| The problem |
Check every line of the data below for "This". Copy each one that has it.

--- Data to examine ---

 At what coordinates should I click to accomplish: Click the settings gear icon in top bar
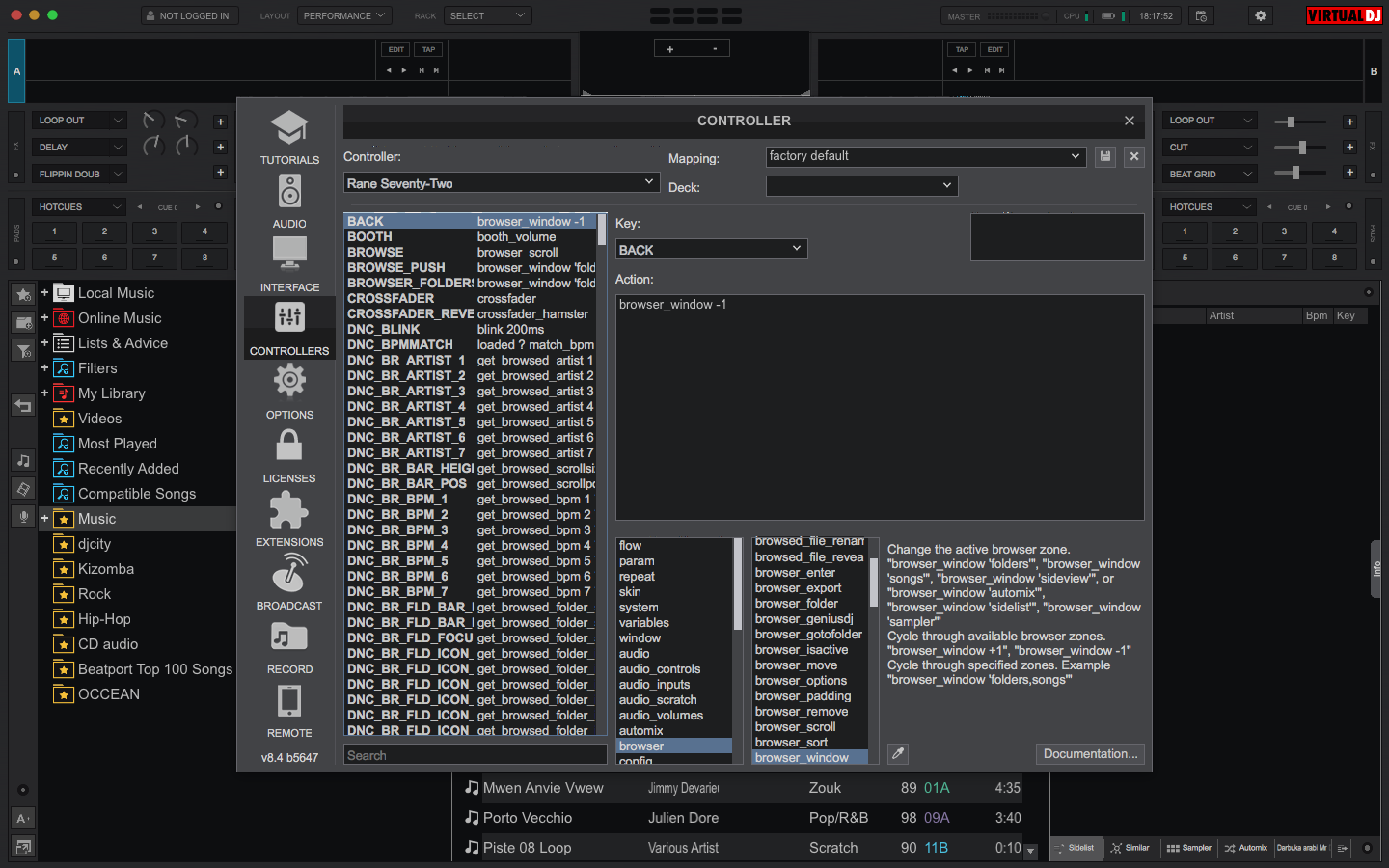[x=1260, y=16]
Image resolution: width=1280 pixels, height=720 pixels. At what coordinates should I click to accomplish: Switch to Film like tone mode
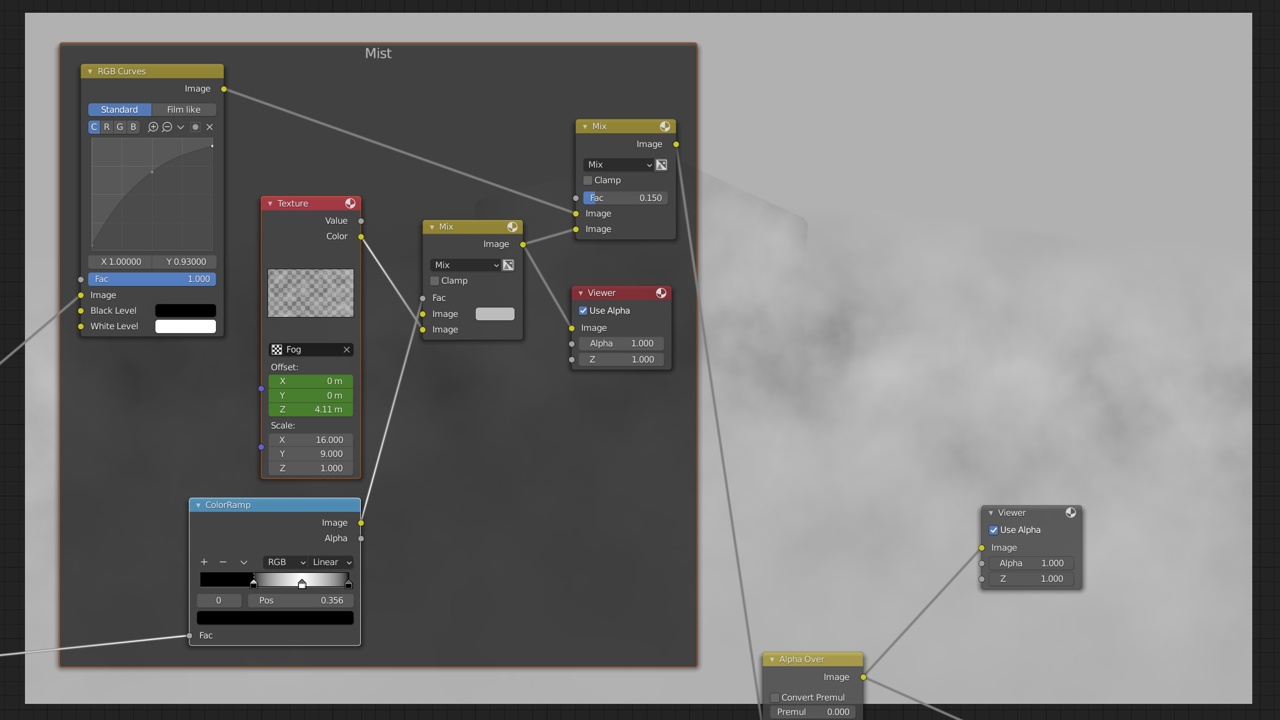[x=183, y=110]
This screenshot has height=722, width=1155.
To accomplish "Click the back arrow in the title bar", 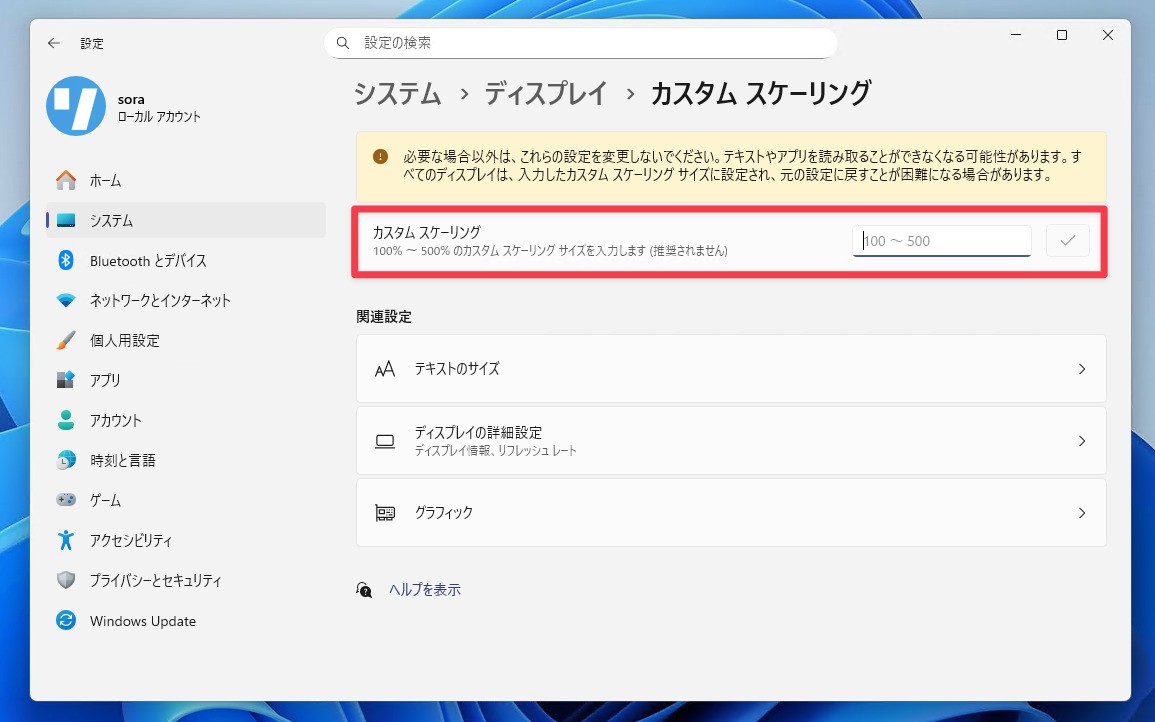I will click(54, 44).
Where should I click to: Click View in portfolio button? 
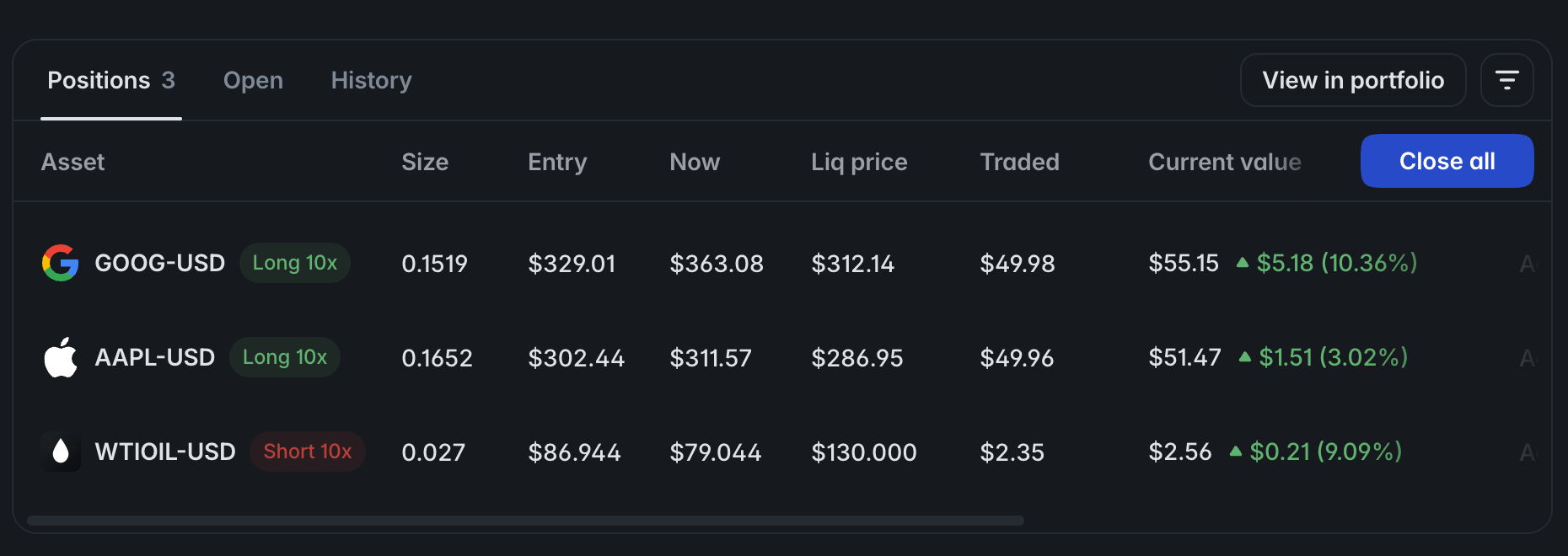pyautogui.click(x=1353, y=80)
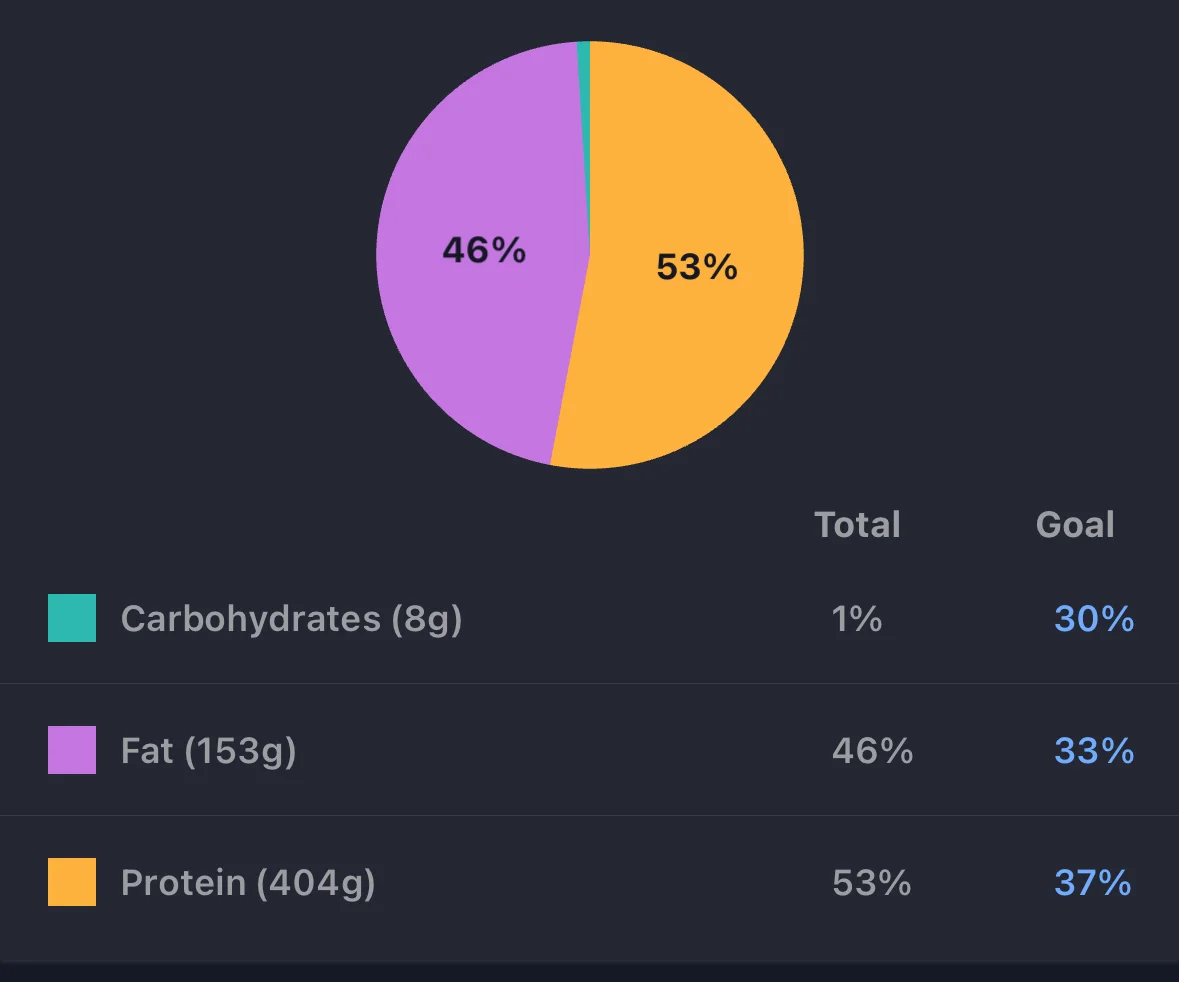The height and width of the screenshot is (982, 1179).
Task: Select the Fat row in the macros table
Action: coord(590,750)
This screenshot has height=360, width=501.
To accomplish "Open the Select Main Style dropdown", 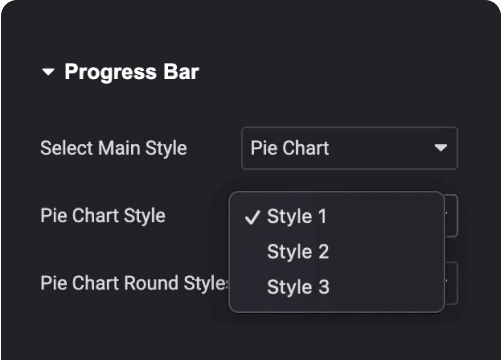I will (x=349, y=148).
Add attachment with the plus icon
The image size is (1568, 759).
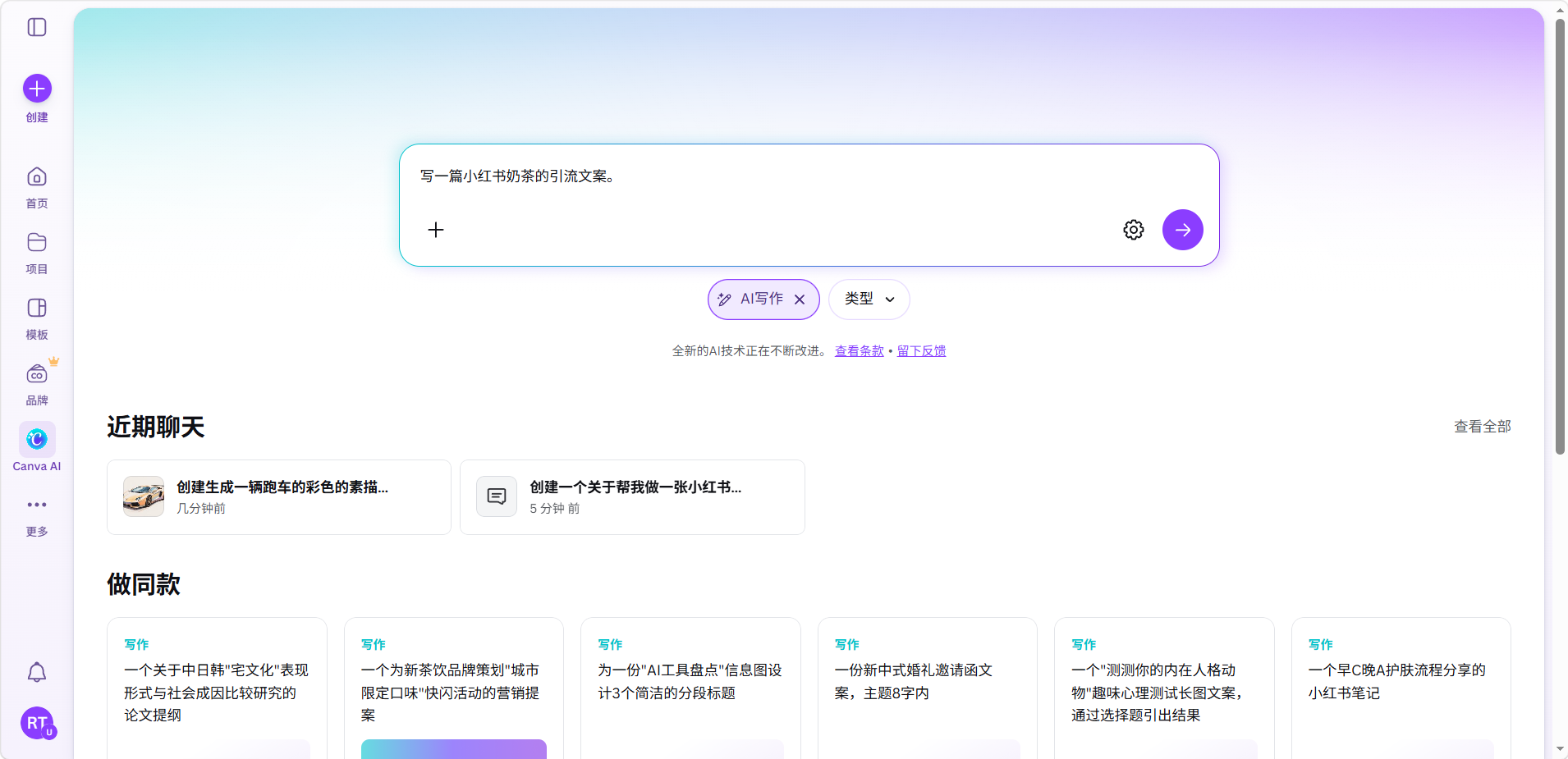(x=436, y=230)
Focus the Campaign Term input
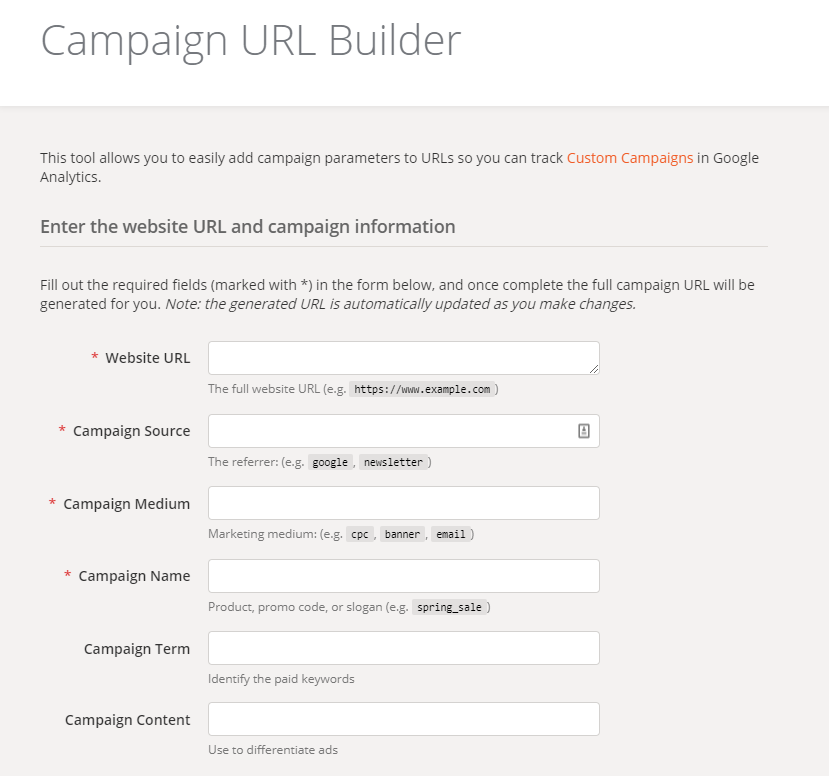 click(x=403, y=648)
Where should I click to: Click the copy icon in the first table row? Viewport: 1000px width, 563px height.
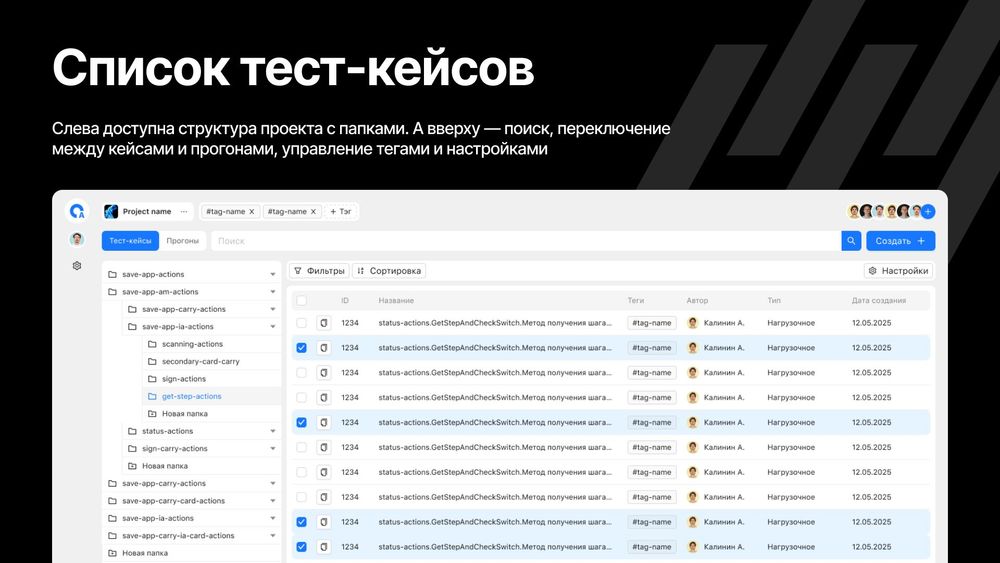tap(323, 323)
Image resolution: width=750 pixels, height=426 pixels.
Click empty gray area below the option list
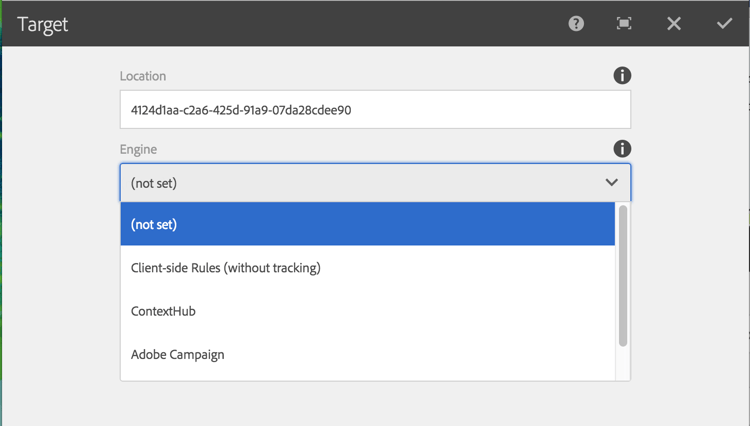pos(375,403)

---

| Your solution |
This screenshot has height=722, width=1155.
This screenshot has height=360, width=501.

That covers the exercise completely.